A Wrinkle in Time Language and Communication Quotes

How we cite our quotes: Citations follow this format: (Chapter.Paragraph)

Quote #4

"What are they singing?" Meg asked excitedly.

Mrs. Whatsit shook her beautiful head. "It won't go into your words. I can't possibly transfer it to your words. Are you getting any of it, Charles?"

Charles Wallace sat very still on the broad back, on his face an intently listening look, the look he had when he delved into Meg or his mother. "A little. Just a very little. But I think I could get more in time."

"Yes. You could learn it, Charles. But there isn't time, We can only stay here long enough to rest up and make a few preparations."

Meg hardly listened to her. "I want to know what they're saying! I want to know what it means."

"Try, Charles," Mrs. Whatsit urged. "Try to translate. You can let yourself go, now. You don't have to hold back."

"But I can't!" Charles Wallace cried in an anguished voice. "I don't know enough! Not yet!"

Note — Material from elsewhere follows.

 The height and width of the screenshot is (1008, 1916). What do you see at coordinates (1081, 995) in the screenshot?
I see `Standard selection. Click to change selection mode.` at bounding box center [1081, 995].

"Then try to work with me and I'll see if I can't verbalize it a little for them." (4.85-92)

It's mysterious how the process of learning this strange language works – it's not as if Charles Wallace is thumbing through a dictionary or putting a babelfish in his ear. It seems that all that's needed for him to pick up this new language is time and attention – it's almost as if it's something he already understands, he just has to match up the new means of expression with what he already knows.

Quote #5

Silence again. Not a word. It was as though the shadow had somehow reached out with its dark power and touched them so that they were incapable of speech. (4.138)

This might be foreshadowing the way that the humans fight against IT with words: nursery rhymes, snatches of historical documents, etc.

Quote #6

Mrs. Whatsit sighed. "Explanations are not easy when they are about things for which your civilization still has no words." (5.10)

How do you explain something without words? It seems like Meg & Co. are engaged in a perpetual game of charades, trying to figure out what's going on around them without being able to just talk it out.